Il Tar, con apposita sentenza, ha respinto il ricorso della Isc, confermando la legittimità dell’aggiudicazione disposta in favore della New Eden. In particolare, la prima sezione, accogliendo le tesi difensive dell’avvocato Gaballo, ha ritenuto che il bando di gara non richiedeva uno studio geologico/geotecnico, ma solo una relazione tesa ad evidenziare i vincoli nell’area e non a pena di esclusione, che l’indicazione di un’area a parcheggio non era prevista dal bando come elemento essenziale della domanda, ma solo come elemento preferenziale, e che l’offerta della ricorrente era carente di tutta una serie di servizi, che erano invece previsti nell’offerta.

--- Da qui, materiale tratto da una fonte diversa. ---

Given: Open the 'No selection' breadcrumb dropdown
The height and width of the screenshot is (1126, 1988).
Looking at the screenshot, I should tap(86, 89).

Le scelte dell’amministrazione comunale non presentano alcun elemento di palese contraddittorietà o irrazionalità, mentre la ricorrente del tutto inammissibilmente, pretende di sostituire il proprio giudizio a quello della commissione esaminatrice. Ora, per effetto della decisione del Tar, potrà proseguire l’iter per il rilascio della nuova concessione demaniale in favore della New Eden- Soddisfazione per l’esito del giudizio è stata espressa dal legale dell’aggiudicatario, l’avvocato Paolo Gaballo.